Mills, who also posted a two-and-a-half minute video on Facebook Tuesday, said a member of her Maine State Police security detail, known as the Executive Protective Unit, is presumed to be positive for the virus by the Maine Center for Disease Control and Prevention. The EPU member developed symptoms on Monday and is awaiting the result of a PCR test. The PCR – or polymerase chain reaction – test is extremely accurate, but takes time to produce results – usually within 24 to 48 hours in Maine.

Though Mills and the EPU member had limited contact – they were in a car together with face coverings for less than 10 minutes on Saturday – the governor is following Maine CDC guidelines by quarantining and getting a PCR test that is scheduled for Thursday, which is within the recommended time period for testing after potential exposure given the number of days it can take the virus to reproduce and be detected.

Members of the EPU are required to be with the governor at all times and are required to follow strict public health and safety protocols that include wearing face coverings, physical distancing, and maintaining strict hygiene. The officer’s name was not being released to meet medical privacy requirements, the governor’s office said.

Mills promised to keep the public informed of her condition and announce her test results when they become available.

“In the meantime,” she said. “I will be working away from the office, keeping in touch with staff and my Cabinet virtually. Working hard on behalf of all of you and watching for any symptoms.”

The Maine Republican Party questioned whether Mills could have exposed lawmakers to the virus and called on the governor to release more information about her contacts.

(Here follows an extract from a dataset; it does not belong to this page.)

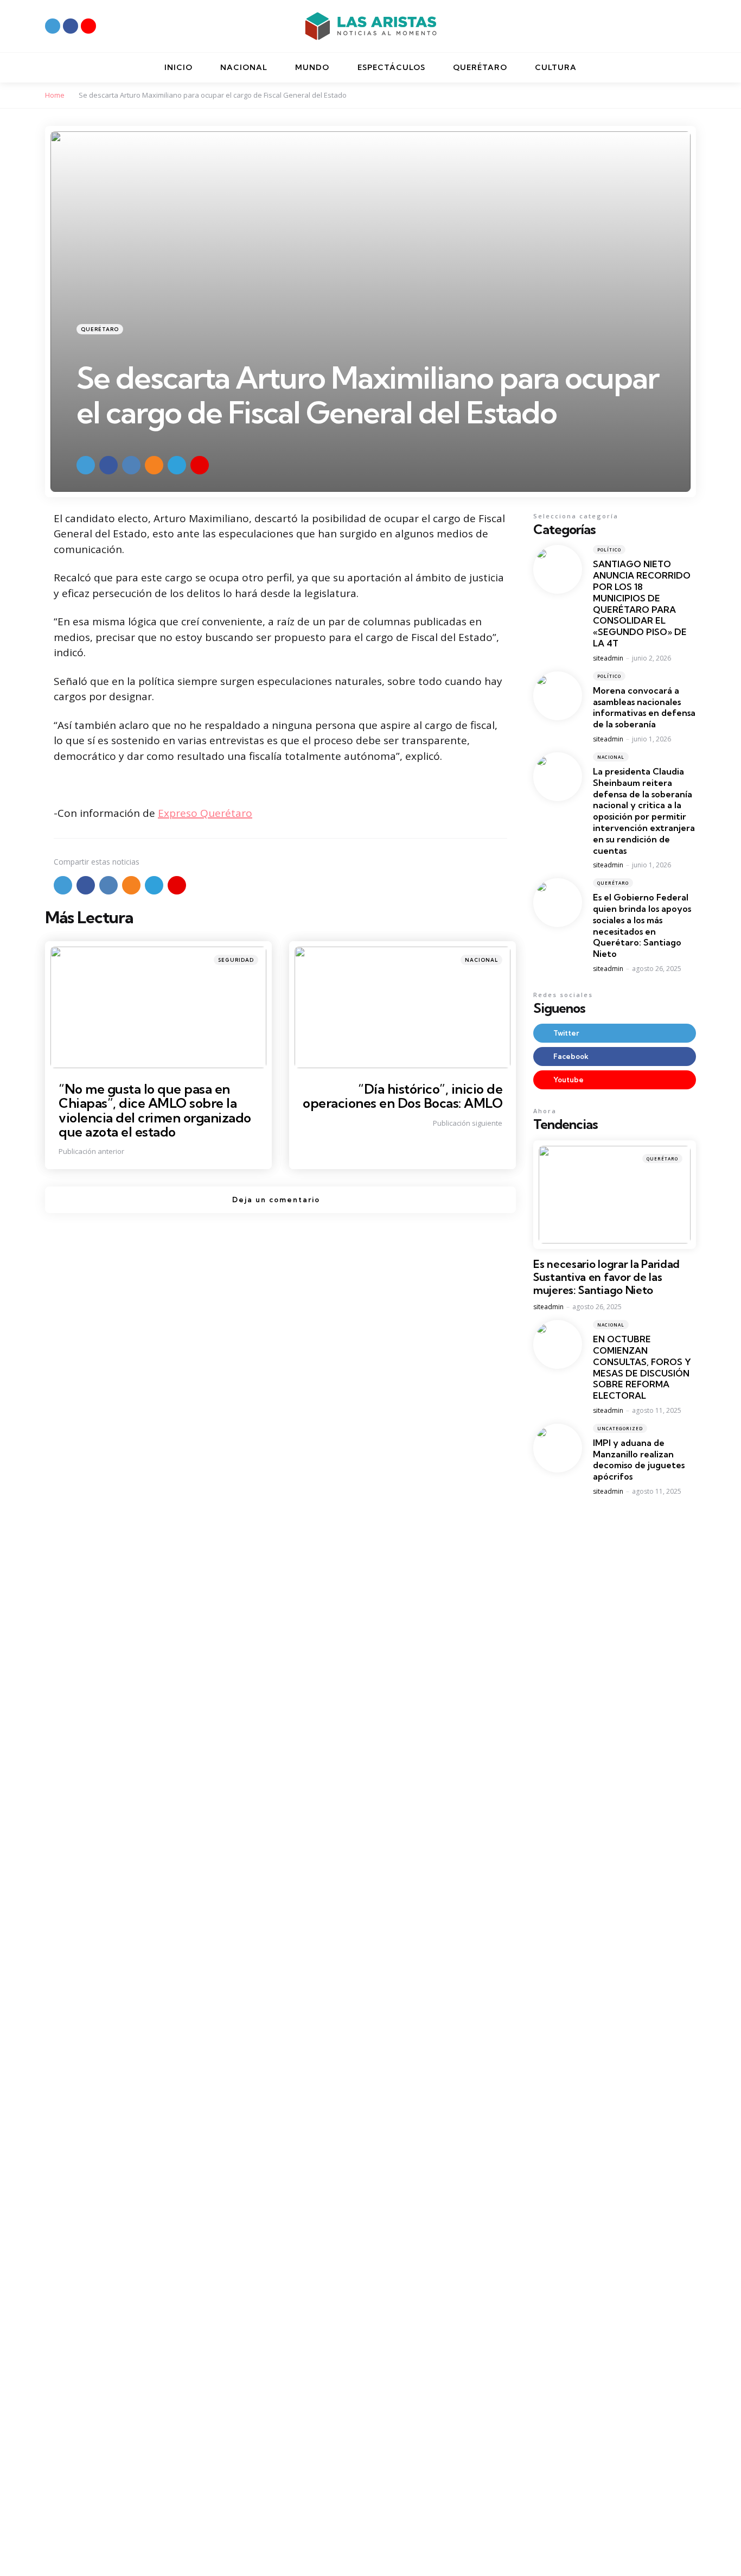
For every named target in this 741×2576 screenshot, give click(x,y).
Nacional (481, 960)
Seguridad (236, 960)
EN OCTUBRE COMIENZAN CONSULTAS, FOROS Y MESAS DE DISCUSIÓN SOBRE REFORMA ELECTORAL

“After months of forcing mandates and restrictions on the people of Maine and their businesses, Governor Mills has now potentially risked spreading COVID-19 to the Maine Legislature,” Maine Republican Chairwoman Demi Kouzounas said. “While we hope that Governor Mills has not contracted the virus, she owes the public and lawmakers more information.

“Given the timeline, it is possible that the governor and her staff may have exposed Democrat leadership and the Democrat caucus to the virus.”

Mills was expected to swear in the next state Legislature during ceremonies at the Augusta Civic Center on Wednesday. That duty will now fall to Andrew Mead, the acting Chief Justice of Maine’s Supreme Judicial Court.

The new Legislature’s incoming presiding officers issued statements late Tuesday praising Mills and vowing to continue to work with her to combat the spread of the virus.

“Throughout this pandemic, Governor Mills has acted quickly and decisively, and her steadfast leadership has put us in a better position than most,” Senate President Troy Jackson, D-Allagash said in a prepared statement. “Once again, the governor is leading by example by quarantining after a possible exposure to COVID-19 and putting the health, safety and well-being of Mainers first.”

State Rep. Ryan Fecteau, D-Biddeford, who has been nominated by the majority Democrats to be the next speaker of the House, said Mills was doing what she has asked all Mainers to do.

“While I’m disappointed she won’t be joining us for the opening session of the 130th Legislature tomorrow, I’m beyond grateful for Gov. Mills’ commitment to handling this pandemic with the seriousness necessary to mitigate damage and save lives,” Fecteau said.

In her statement, Mills also offered condolences to the families and friends of 20 people who had died from the virus in Maine in recent days.

“Please take this seriously,” Mills said. “And tell everybody else, take this seriously too.”